### Work task
Keep each line of the material that includes "tweet", and leave out the rest.

*** Opening Information supplied ***

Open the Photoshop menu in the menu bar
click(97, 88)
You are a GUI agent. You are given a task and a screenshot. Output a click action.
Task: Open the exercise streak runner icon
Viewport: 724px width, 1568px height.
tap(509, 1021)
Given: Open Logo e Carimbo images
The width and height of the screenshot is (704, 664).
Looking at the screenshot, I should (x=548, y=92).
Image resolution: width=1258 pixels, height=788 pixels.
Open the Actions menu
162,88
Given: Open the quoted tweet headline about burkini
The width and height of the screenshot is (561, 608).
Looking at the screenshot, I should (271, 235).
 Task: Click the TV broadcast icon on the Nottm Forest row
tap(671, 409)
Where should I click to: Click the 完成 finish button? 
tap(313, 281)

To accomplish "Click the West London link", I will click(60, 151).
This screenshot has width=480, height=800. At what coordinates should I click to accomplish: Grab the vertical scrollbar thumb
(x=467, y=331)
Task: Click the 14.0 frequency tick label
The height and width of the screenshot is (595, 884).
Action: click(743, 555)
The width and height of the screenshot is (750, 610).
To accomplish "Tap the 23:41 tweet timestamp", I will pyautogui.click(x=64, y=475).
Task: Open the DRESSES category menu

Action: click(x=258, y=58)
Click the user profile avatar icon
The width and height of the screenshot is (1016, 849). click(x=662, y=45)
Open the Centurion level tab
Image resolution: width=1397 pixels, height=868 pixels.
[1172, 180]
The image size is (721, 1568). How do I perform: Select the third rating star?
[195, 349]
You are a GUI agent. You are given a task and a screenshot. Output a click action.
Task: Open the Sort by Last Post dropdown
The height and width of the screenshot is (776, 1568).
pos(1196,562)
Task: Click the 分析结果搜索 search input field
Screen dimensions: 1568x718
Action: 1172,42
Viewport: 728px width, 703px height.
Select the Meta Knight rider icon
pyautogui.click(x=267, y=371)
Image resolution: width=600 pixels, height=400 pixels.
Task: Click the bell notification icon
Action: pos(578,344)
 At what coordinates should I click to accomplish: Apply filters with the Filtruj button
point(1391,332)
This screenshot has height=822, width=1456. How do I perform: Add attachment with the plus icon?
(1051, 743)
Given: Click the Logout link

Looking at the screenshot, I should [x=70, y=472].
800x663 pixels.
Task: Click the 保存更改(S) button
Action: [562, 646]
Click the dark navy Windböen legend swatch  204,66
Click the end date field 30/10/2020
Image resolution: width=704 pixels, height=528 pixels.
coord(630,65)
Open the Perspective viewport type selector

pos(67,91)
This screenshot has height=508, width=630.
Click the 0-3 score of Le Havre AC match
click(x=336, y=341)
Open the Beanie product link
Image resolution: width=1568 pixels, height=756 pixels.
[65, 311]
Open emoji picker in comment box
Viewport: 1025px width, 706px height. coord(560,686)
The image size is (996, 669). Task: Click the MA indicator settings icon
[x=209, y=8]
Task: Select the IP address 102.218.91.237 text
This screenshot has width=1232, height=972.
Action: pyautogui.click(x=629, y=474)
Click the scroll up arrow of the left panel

*** Closing Information supplied ***

### Task solution
Given: Open the quoted tweet headline about burkini
To accomplish "Tap the 23:41 tweet timestamp", I will pyautogui.click(x=64, y=475).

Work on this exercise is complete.